### [Task goal]
Select each line of the items below that contains the word "height", and copy those lines.
==*==
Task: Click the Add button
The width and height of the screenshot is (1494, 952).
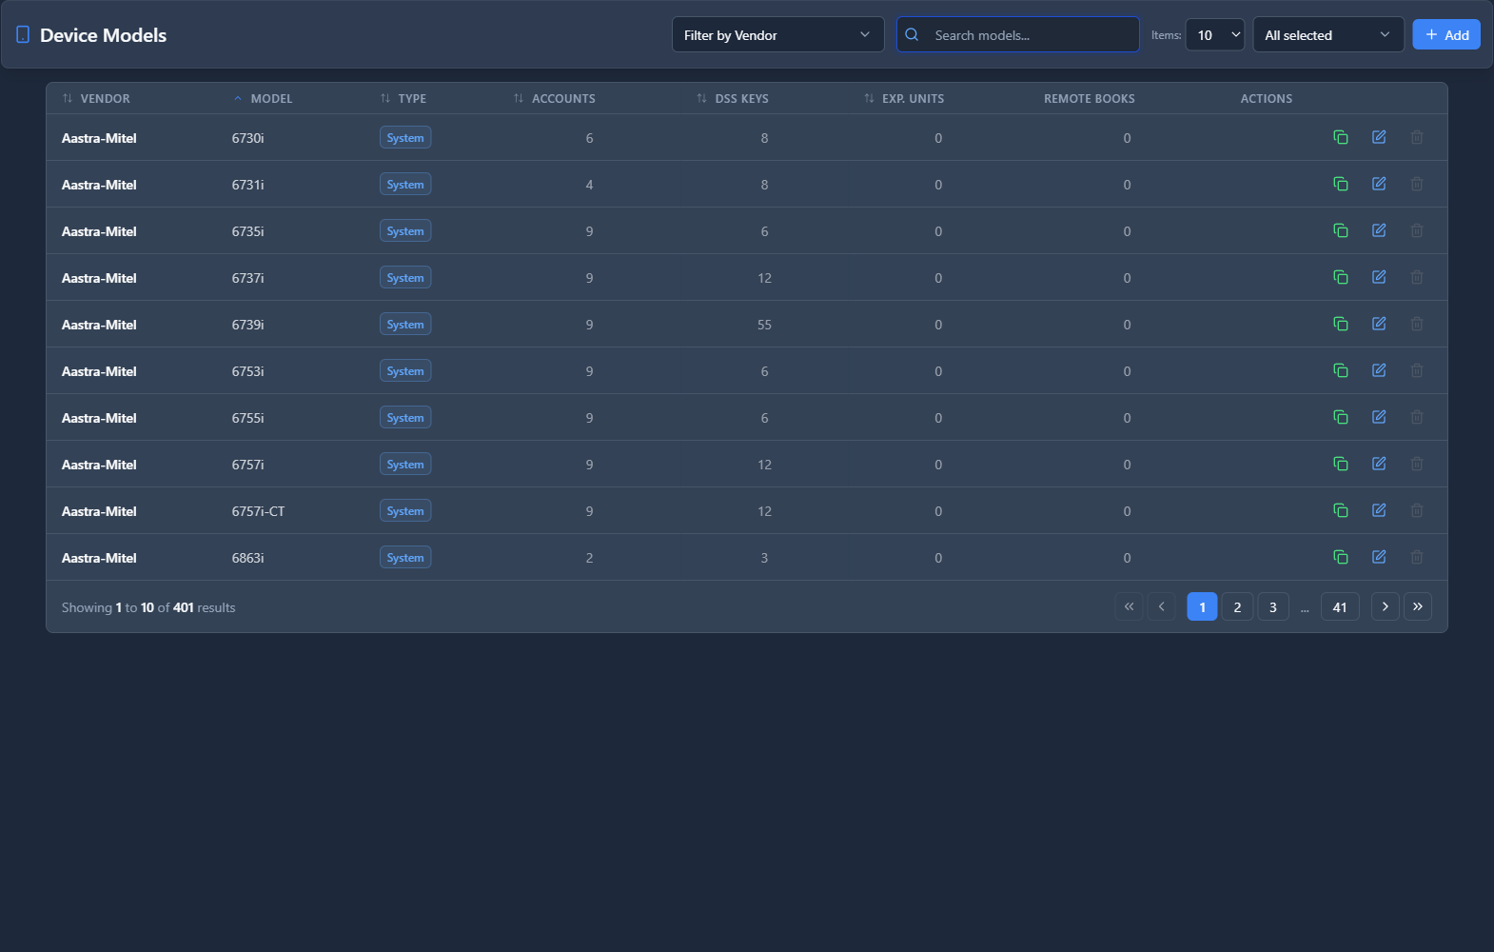Action: tap(1445, 35)
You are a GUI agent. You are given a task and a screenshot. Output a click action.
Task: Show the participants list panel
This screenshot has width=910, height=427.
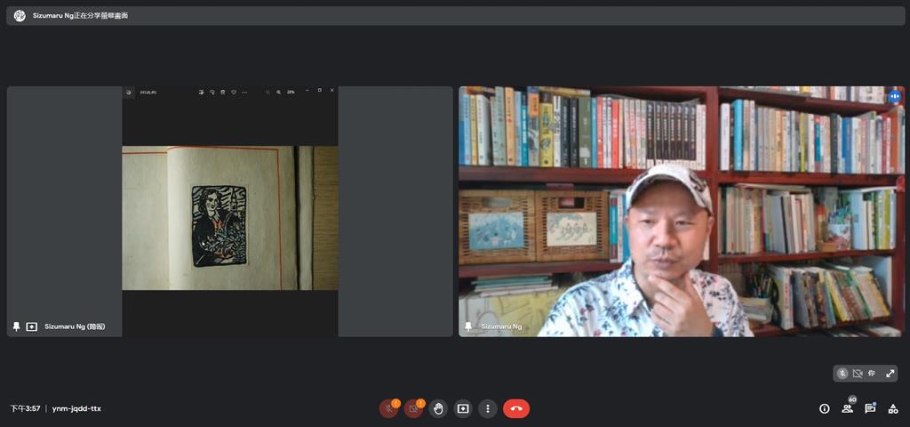(848, 408)
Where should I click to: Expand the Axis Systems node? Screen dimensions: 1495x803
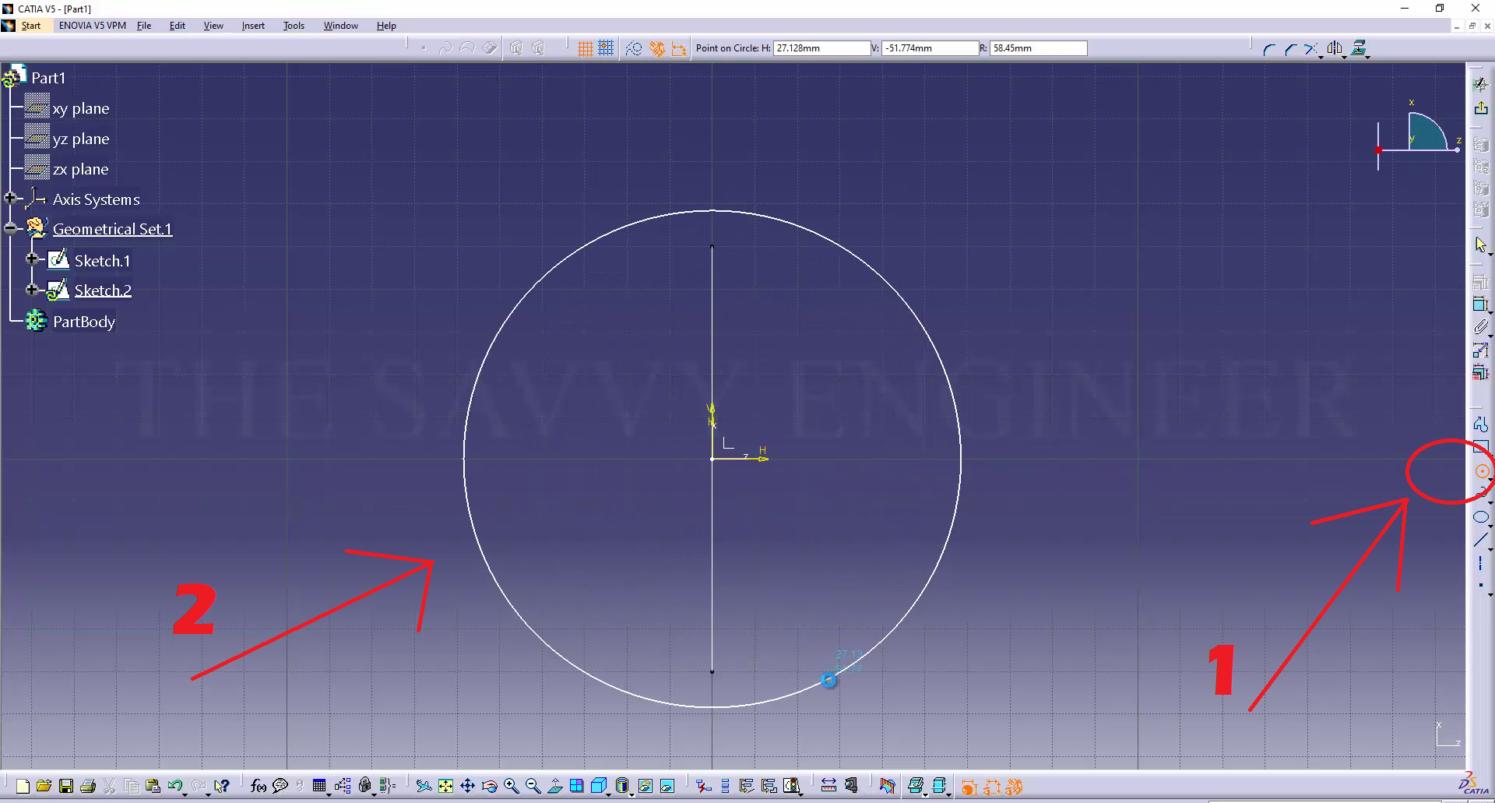point(10,199)
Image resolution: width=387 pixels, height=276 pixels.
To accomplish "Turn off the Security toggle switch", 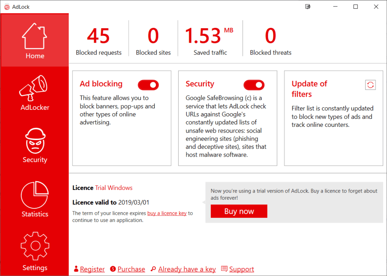I will 254,85.
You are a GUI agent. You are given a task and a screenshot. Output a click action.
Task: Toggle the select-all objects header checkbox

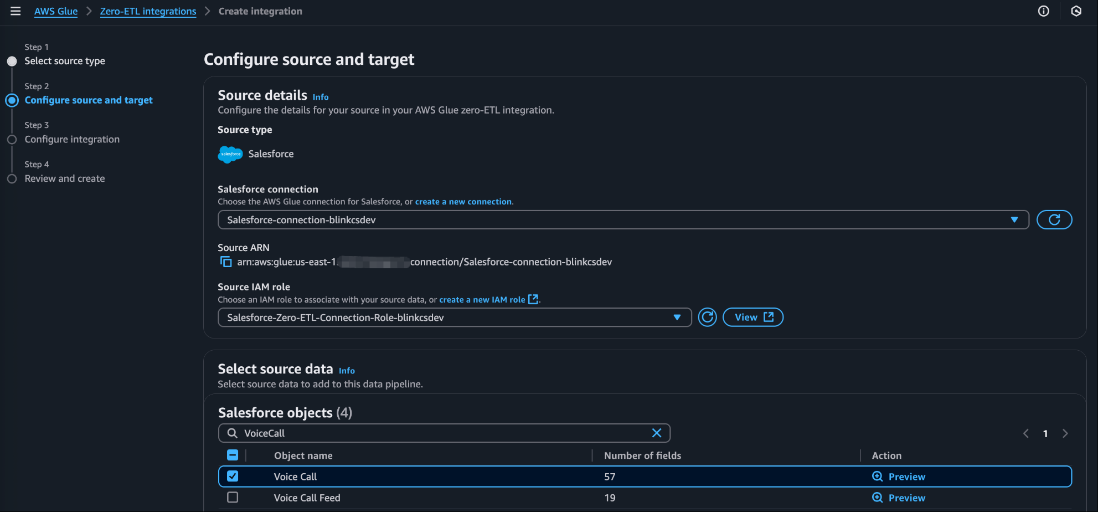click(x=233, y=455)
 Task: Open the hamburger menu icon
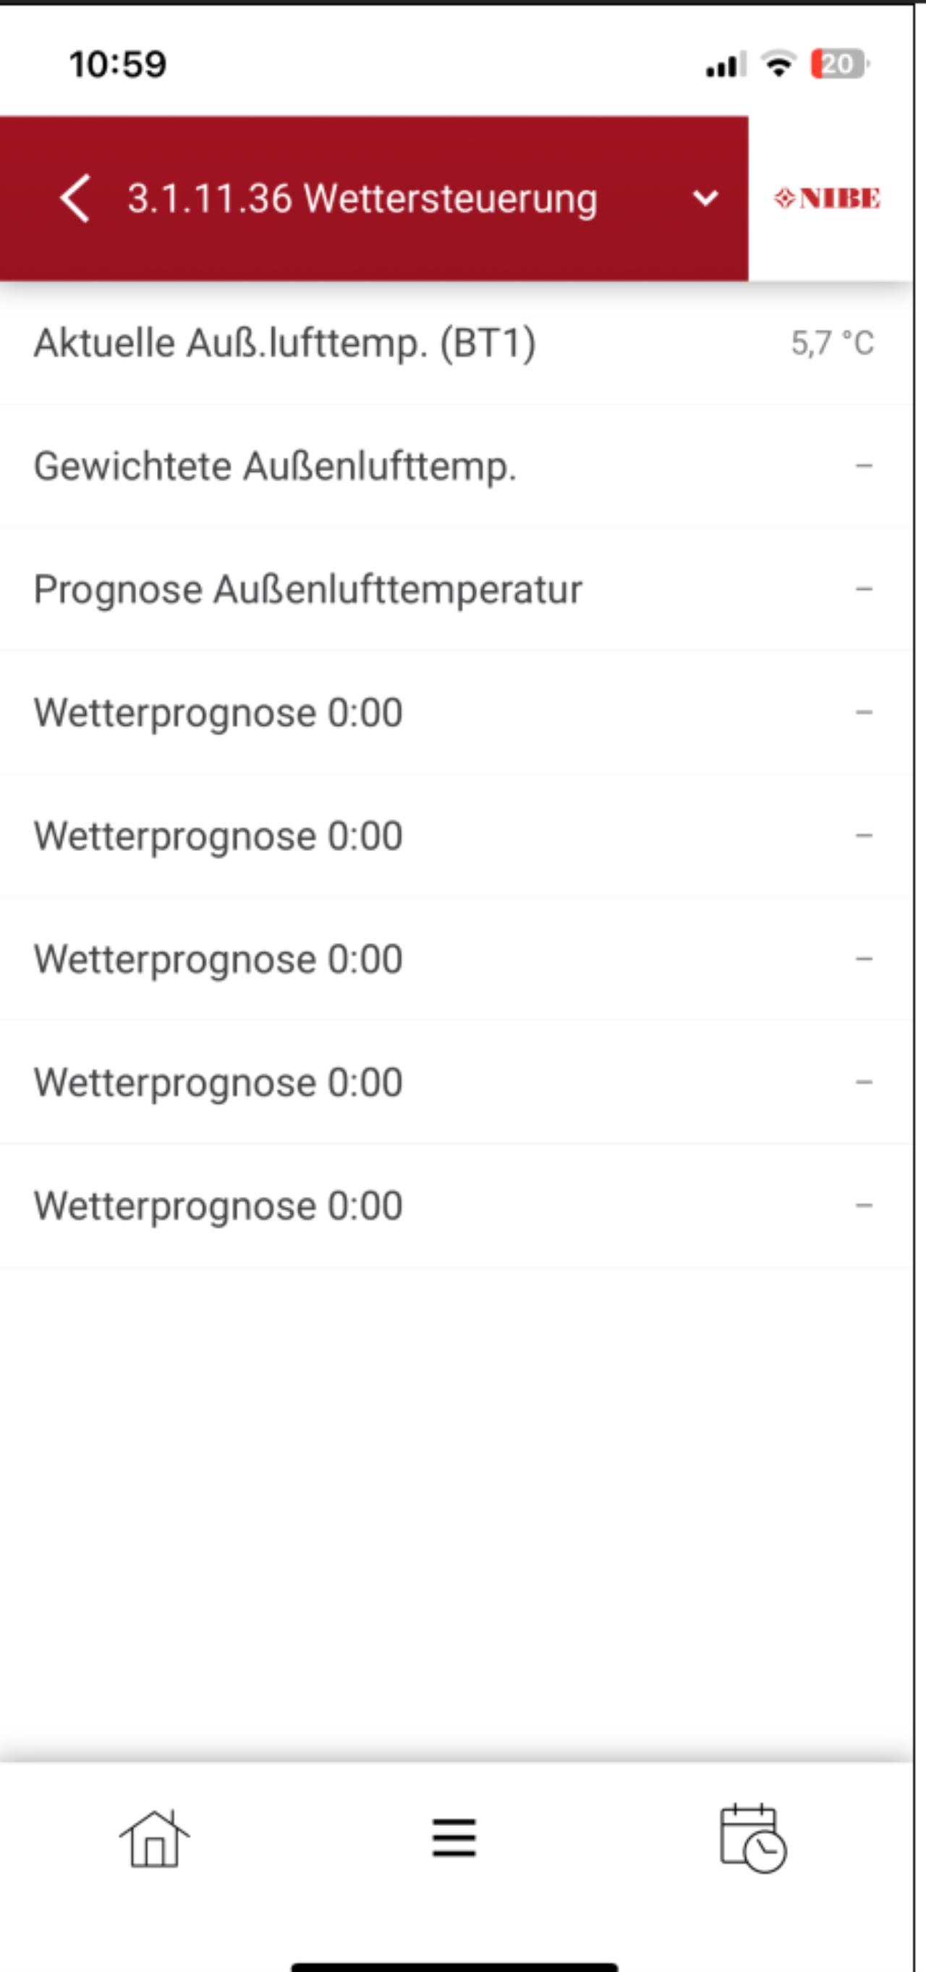tap(454, 1839)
==*==
### [Complete response]
The width and height of the screenshot is (1494, 952).
This screenshot has width=910, height=427.
Image resolution: width=387 pixels, height=276 pixels.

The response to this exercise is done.